AVAILABLE RECORDS =
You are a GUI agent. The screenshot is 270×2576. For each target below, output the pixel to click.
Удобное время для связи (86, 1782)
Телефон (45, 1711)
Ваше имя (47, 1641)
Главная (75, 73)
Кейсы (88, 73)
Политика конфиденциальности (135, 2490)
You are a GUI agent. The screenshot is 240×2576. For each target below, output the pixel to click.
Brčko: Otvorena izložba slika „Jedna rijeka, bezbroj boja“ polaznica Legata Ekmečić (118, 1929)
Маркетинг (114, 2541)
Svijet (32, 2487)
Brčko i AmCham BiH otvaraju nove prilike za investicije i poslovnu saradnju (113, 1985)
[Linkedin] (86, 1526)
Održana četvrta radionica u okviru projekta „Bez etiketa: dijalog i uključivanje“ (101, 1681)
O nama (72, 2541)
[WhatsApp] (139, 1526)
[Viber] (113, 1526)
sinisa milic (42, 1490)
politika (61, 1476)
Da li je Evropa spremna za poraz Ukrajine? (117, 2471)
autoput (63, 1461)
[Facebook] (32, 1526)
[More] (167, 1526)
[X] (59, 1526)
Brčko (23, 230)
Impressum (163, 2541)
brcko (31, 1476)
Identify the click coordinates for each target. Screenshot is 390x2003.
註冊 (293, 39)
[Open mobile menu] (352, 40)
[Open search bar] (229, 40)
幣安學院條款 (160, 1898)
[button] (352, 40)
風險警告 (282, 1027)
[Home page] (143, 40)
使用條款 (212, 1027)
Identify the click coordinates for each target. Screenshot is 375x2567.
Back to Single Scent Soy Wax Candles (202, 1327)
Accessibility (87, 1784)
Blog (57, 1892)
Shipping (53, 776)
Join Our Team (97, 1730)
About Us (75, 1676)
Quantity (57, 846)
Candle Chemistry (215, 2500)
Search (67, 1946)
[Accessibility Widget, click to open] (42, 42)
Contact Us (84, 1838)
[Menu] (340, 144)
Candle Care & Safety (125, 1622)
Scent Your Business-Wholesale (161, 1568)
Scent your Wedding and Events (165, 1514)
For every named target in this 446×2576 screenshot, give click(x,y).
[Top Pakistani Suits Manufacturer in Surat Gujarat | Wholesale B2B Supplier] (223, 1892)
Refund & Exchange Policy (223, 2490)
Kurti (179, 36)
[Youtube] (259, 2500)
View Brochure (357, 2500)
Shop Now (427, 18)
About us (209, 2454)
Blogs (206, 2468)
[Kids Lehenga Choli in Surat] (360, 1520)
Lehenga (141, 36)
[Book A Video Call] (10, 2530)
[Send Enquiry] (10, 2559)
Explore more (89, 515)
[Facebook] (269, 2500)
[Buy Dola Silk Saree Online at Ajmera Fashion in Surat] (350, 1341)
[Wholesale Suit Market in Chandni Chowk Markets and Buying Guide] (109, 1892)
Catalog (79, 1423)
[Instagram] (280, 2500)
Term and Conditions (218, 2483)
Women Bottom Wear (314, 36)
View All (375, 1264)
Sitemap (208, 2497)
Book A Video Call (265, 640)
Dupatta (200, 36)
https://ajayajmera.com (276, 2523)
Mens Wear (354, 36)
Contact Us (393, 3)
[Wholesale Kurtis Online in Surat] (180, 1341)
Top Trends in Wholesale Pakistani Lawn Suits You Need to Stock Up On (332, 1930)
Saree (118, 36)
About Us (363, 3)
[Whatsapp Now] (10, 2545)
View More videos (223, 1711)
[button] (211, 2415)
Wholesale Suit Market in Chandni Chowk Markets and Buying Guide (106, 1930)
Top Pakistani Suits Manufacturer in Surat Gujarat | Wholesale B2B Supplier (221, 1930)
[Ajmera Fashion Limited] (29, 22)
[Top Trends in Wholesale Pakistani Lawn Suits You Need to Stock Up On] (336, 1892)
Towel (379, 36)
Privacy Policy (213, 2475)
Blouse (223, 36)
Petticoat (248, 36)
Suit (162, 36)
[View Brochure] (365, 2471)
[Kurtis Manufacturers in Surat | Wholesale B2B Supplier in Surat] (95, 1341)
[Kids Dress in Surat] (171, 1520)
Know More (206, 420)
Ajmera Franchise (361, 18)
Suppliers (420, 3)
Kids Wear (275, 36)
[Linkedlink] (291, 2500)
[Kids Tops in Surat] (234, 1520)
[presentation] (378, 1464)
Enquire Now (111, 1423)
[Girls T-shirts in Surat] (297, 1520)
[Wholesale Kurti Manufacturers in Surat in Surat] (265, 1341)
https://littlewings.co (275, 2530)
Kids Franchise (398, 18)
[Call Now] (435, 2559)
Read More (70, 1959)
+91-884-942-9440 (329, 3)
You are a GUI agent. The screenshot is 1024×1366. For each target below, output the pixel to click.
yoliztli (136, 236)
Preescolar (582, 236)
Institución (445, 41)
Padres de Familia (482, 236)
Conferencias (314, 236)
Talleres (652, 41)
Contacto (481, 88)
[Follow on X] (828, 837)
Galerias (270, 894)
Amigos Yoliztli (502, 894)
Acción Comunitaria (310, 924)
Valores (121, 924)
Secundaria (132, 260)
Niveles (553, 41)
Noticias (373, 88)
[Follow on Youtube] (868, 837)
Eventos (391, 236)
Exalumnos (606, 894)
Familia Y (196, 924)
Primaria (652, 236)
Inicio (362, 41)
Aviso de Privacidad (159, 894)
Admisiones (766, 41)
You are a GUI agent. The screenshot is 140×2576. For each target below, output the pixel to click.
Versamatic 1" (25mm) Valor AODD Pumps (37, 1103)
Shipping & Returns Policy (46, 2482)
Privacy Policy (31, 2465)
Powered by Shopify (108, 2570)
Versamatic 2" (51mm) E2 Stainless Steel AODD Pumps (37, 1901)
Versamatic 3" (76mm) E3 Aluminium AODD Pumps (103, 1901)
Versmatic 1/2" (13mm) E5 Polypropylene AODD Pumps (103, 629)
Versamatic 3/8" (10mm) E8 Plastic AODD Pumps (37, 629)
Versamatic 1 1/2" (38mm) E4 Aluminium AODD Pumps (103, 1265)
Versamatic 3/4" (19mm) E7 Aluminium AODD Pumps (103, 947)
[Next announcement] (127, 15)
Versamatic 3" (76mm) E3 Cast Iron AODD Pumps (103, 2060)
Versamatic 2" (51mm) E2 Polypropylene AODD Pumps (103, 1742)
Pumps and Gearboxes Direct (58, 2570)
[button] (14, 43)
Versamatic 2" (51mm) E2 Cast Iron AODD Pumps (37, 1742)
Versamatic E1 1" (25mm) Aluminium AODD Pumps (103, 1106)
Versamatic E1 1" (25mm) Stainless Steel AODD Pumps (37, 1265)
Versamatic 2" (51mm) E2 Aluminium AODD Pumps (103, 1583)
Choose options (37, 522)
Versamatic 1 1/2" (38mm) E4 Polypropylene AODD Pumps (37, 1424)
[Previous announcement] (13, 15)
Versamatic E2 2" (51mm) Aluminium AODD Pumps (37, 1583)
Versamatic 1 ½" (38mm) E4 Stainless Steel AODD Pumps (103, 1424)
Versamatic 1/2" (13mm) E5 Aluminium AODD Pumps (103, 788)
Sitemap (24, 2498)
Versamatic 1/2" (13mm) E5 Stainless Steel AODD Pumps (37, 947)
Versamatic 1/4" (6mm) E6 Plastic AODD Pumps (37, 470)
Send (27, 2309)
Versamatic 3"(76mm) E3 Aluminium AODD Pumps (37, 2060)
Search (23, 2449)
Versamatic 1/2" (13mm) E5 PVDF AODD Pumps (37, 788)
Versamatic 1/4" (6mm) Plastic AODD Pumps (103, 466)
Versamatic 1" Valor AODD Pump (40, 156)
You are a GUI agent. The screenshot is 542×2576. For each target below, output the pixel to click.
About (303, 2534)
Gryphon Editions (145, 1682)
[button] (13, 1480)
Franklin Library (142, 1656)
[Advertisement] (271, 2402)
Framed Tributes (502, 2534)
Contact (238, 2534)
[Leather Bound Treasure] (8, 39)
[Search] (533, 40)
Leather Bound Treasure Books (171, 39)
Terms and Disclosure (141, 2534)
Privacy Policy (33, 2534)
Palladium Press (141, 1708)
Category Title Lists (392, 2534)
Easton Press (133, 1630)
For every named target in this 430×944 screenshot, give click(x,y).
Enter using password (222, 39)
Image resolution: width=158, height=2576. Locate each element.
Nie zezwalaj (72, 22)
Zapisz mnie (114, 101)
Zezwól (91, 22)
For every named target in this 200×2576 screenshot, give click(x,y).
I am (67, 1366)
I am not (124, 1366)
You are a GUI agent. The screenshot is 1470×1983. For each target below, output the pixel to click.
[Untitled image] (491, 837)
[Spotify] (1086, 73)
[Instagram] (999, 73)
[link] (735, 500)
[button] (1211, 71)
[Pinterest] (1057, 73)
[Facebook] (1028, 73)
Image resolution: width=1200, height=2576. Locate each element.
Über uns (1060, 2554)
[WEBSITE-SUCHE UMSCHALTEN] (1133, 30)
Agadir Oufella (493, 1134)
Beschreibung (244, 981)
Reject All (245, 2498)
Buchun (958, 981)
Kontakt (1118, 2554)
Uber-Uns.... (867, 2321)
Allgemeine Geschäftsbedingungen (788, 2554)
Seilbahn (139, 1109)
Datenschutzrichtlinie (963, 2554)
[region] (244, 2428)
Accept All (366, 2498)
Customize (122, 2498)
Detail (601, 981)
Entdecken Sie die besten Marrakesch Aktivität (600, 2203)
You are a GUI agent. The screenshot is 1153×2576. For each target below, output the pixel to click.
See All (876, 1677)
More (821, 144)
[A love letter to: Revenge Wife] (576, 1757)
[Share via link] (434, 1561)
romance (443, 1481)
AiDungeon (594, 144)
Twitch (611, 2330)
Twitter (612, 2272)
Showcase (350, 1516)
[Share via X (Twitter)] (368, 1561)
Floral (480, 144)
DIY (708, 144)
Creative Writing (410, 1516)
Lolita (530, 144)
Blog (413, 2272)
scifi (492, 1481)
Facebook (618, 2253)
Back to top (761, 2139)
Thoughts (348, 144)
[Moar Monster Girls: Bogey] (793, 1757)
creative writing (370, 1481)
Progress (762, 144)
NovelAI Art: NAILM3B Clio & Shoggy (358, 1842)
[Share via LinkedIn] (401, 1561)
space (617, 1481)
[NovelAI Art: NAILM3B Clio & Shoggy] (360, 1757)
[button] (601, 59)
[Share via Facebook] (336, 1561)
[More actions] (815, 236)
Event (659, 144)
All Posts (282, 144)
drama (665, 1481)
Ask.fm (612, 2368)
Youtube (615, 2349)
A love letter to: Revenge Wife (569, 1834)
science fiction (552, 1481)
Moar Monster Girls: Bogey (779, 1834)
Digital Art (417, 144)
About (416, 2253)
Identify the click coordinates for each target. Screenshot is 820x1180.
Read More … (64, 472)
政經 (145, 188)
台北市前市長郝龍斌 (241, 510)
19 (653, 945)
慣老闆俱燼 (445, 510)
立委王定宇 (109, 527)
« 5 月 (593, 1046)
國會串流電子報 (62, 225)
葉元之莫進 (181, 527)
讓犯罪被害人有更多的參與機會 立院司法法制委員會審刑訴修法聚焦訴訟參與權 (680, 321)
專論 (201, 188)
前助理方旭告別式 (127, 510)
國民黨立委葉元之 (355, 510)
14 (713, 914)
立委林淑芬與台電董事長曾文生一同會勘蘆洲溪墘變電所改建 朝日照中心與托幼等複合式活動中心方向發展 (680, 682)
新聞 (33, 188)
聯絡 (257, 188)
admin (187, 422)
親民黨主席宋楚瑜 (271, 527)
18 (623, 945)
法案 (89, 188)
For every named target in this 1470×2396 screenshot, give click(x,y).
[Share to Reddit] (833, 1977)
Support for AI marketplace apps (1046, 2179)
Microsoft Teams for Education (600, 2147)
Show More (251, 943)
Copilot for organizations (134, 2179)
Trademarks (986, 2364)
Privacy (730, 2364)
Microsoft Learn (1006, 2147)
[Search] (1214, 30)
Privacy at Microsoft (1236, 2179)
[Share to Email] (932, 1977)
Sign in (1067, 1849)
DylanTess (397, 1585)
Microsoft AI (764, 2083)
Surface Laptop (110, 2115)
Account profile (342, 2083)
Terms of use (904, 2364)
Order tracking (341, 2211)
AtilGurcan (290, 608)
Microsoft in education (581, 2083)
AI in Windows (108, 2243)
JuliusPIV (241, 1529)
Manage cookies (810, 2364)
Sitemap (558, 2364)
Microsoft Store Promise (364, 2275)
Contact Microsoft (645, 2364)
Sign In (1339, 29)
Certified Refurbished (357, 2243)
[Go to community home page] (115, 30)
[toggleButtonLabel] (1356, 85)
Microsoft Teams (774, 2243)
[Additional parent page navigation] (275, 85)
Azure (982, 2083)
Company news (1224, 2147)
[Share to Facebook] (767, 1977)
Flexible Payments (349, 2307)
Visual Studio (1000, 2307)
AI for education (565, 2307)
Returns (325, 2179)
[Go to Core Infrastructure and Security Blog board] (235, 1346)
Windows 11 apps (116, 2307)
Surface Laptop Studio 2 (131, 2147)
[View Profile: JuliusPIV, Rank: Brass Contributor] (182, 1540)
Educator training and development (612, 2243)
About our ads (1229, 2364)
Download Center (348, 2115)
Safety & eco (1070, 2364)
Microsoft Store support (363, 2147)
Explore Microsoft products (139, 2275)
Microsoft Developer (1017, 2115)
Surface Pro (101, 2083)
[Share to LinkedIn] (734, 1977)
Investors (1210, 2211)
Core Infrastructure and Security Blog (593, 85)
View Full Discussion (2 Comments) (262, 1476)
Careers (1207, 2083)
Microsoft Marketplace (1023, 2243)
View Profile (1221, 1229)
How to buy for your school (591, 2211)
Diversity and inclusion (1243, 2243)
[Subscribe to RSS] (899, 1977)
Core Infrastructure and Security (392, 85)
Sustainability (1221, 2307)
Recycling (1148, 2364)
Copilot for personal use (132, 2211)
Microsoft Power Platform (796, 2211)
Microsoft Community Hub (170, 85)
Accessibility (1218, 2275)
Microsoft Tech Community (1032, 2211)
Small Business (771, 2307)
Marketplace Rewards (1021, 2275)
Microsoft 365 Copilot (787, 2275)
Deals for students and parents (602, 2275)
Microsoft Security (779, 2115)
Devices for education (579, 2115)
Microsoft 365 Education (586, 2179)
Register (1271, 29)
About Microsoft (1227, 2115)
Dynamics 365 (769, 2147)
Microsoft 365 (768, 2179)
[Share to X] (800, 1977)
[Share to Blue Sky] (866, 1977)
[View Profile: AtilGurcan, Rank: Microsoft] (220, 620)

WORK ITEM = Give back the records above exactly, limited to the lines between the one holding "Screenshot is 375x2567." and the one holding "Scent your Wedding and Events (165, 1514)", inclusive.

TASK ANSWER =
Identify the click coordinates for each target. Screenshot is 375x2567.
Back to Single Scent Soy Wax Candles (202, 1327)
Accessibility (87, 1784)
Blog (57, 1892)
Shipping (53, 776)
Join Our Team (97, 1730)
About Us (75, 1676)
Quantity (57, 846)
Candle Chemistry (215, 2500)
Search (67, 1946)
[Accessibility Widget, click to open] (42, 42)
Contact Us (84, 1838)
[Menu] (340, 144)
Candle Care & Safety (125, 1622)
Scent Your Business-Wholesale (161, 1568)
Scent your Wedding and Events (165, 1514)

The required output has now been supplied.